Generating accurate TLE for rotator pointing

TL;DR Looking for ways to get accurate pointing TLE despite good observations on SATNOGS.

Hi all, our team has been recently having issues with tracking our satellite, 57487 NuLIoN. Our satellite is currently orbiting at 465-464km at a 5 degree inclination orbit.

We have been getting good observations with minimal doppler shifts, but when it comes to tracking with a rotator, we find that there are azimuth and elevation offsets that cannot be resolved by our current method of generating TLEs.

Here’s our step-by-step flow for generating a TLE:

1. Queue observations for 24 hours on Satnog stations.
2. Use Satnogs-Waterfall-Tabulation-Helper to generate DAT files for each of the observations.
3. Combine all resulting DAT files into a single DAT file.
4. Run RFFIT on the combined DAT file using the old TLE that was used for the latest observation.

• First we fit with no parameter selected.
• Use Mean Motion, Mean Anomaly and Ascending Node to fit.
• Write interim TLE file to storage

5. Take interim TLE file and propagate it using sattools/propagate.c to the current UTC time.
6. Take propagated interim TLE and run RFFIT with it on the same combined DAT file.

• Same steps as in step 4.

7. The resulting TLE from step 6 is our final generated TLE for the day.

We repeat this process each day to generate accurate TLE, but from our one year of handling satellite passes, we notice that we will have to apply a time offset (e.g as the TLE gets older, the satellite position has shifted along track rather than off track). For example, given a brand new generated TLE, each 1.5 hour pass will result in an addition of 1 - 2 seconds of time offset per subsequent pass.

In order to accurately determine the time offset required, say on the next day, we use an SGP4 propagator as well as an Orekit DSST propagator side by side to measure the time of peaks. This is equivalent to loading two TLEs into gpredict and comparing their pass timings. Example, if today was Tuesday and I wanted to know what the time offset would be like on Wednesday, I would follow the following steps.

» **TASKS FOR THIS EXERCISE**
a) In the post on generating TLEs for rotator pointing, what altitude and inclination is the satellite orbiting at?
b) Reproduce word for word the passage of the TLE post that begins at the words "1. Queue observations" and stops after the words "combined DAT file.".
c) Extend the TLE post by writing what comes after its final sentence.

» **GIVEN MATERIAL**
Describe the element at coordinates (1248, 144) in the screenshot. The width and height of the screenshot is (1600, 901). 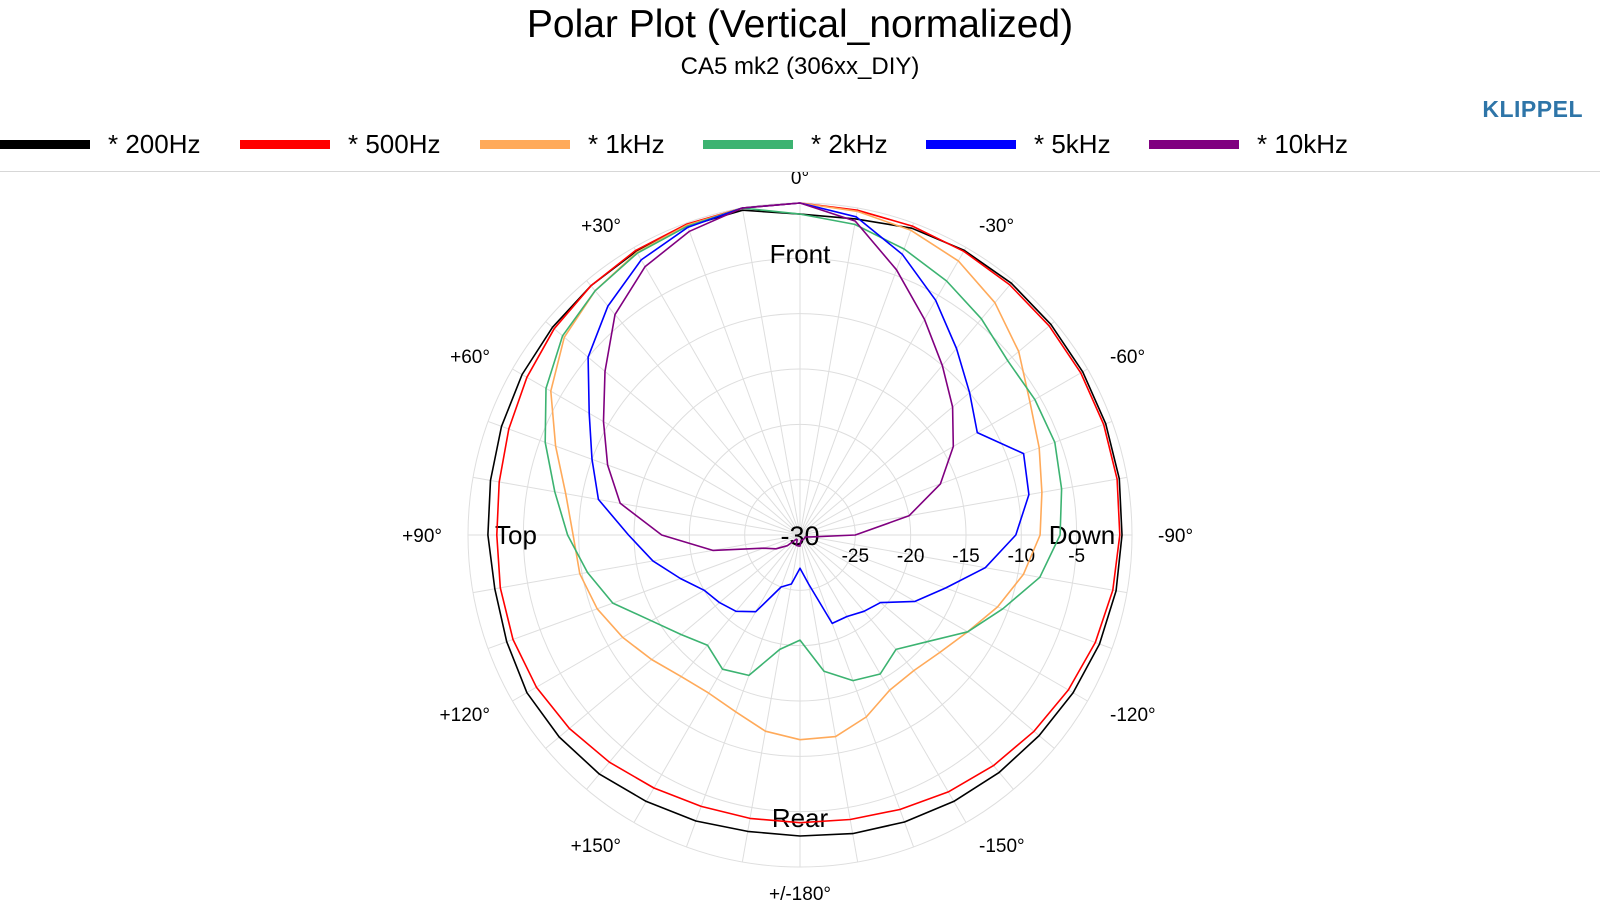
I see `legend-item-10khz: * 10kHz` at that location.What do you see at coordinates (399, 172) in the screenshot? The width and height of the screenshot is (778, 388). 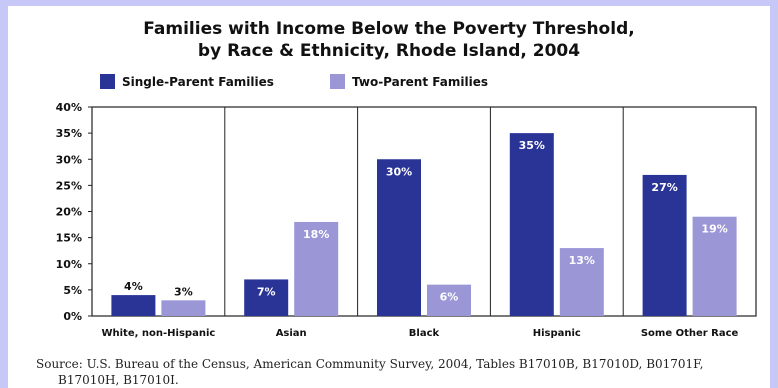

» **ANSWERS**
a) It is orbiting at 465-464 km in a 5 degree inclination orbit.

b)
1. Queue observations for 24 hours on Satnog stations.
2. Use Satnogs-Waterfall-Tabulation-Helper to generate DAT files for each of the observations.
3. Combine all resulting DAT files into a single DAT file.
4. Run RFFIT on the combined DAT file using the old TLE that was used for the latest observation.

• First we fit with no parameter selected.
• Use Mean Motion, Mean Anomaly and Ascending Node to fit.
• Write interim TLE file to storage

5. Take interim TLE file and propagate it using sattools/propagate.c to the current UTC time.
6. Take propagated interim TLE and run RFFIT with it on the same combined DAT file.

c)
1. Take the TLE from Monday and propagate it from current time until the end of Wednesday. Create a list of all azimuth and elevation observations during the time period.
2. Generate a Tuesday TLE by following the step-by-step flow, and propagate it from current time until the end of Wednesday. Create a list of all azimuth and elevation observations during the time period.
3. Compare the two lists together. The timing difference in Time of Closest Approach is our time offset, while our azimuth and elevation offsets required can be taken for each future pass.
4. Repeat for Orekit DSST propagator.

This was not a big problem for us and it allowed us to properly determine time offset without much hiccups for a good year until recently in May, when our satellite was possibly affected by something (we had our systems rebooted between passes). We recovered it, but noticed that as time went on, the quality of the tracking was beginning to degrade where instead of just an along-track offset (time offset), we were experience off-track offsets(azimuth elevation offsets). Originally it was a small amount, such as -0.1, or -0.2. But these past few days have seen offsets reach -2 or even -4 for azimuth, while elevation offsets are around 0.5 to 0.6

It is hard to tailor all three offsets during a single given satellite pass, especially when its low altitude makes for fairly short passes. I’m trying to figure out a way to improve this process, and I already had a few suggestions.

1. Fredy has suggested to also try using rffit to tailor inclination and eccentricity, since they define shape of the orbit that would perhaps help more of the off-track offsets rather than the along-track offsets.
2. The waterfall-tabulation-helper’s output is not as accurate as an rfplot into rffft method.
3. Use more stations.

We’re working on suggestion 1 now, but fitting eccentricity gives us a error on the rffit output. For suggestion 2, we’re unsure of where the raw IQ data that the satnogs-client records is stored in order for us to use the rfplot into rffft method. right now we use GQRX for that method, but we would like to integrate into our already scheduled SATNOGS observation rather than doing it manually.

Suggesstion number 3 is a bit more difficult due to the nature of our orbit. Unfortunately Spacetrack has not been providing us with an updated TLE since last year December, so we are heavily reliant on SATNOGS for our tracking (we do not have a GPS on the satellite - an oversight for sure).

We’re hoping anyone else who reads this may have some insight or experience to share if you have dealt with any of the problems I’ve mentioned here. If you have read this all the way through, thank you for taking the time to read this. Please do let me know if there is anything wrong with the steps I have taken here. I can provide a flowgraph for clarity on the process as well if necessary.

TL;DR Looking for ways to get accurate pointing TLE despite good observations on SATNOGS.

Here’s our most recent observation for reference.

https://network.satnogs.org/observations/9876305/

Hi, and welcome (:

The low inclination is unfortunate, not so many stations available to hear it.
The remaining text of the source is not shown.